━━━ Material de origen
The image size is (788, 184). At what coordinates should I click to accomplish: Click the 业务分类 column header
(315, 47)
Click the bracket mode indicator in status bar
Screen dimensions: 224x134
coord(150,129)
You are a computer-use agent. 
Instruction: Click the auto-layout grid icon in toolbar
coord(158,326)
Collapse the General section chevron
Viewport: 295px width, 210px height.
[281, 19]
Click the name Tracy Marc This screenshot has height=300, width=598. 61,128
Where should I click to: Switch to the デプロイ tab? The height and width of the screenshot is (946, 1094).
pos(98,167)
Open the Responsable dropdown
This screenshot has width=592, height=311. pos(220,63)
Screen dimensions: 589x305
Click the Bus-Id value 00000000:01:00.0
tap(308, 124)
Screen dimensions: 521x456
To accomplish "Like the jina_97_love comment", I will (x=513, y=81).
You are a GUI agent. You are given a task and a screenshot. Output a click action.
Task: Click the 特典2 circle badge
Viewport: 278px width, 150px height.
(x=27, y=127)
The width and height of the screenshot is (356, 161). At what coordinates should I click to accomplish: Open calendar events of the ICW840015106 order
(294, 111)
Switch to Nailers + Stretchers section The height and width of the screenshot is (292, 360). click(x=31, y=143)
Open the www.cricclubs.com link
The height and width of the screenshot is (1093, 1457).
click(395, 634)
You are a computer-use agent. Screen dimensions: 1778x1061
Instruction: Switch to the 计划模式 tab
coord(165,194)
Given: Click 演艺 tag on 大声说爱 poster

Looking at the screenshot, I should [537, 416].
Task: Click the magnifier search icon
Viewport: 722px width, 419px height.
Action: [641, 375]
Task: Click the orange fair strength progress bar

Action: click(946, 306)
━━━━━━
■ Tarea indicada ■
Reproduce sin cambios el fragmento de los ítems que empieza en la línea que contiene "You are a computer-use agent. Screen" y llega hasta el final de los ítems, con ambos extremos incluidos.

■ La respuesta ■
You are a computer-use agent. Screen dimensions: 1778x1061
Instruction: Switch to the 计划模式 tab
coord(165,194)
Given: Click 演艺 tag on 大声说爱 poster

Looking at the screenshot, I should [537, 416].
Task: Click the magnifier search icon
Viewport: 722px width, 419px height.
Action: [641, 375]
Task: Click the orange fair strength progress bar

Action: click(946, 306)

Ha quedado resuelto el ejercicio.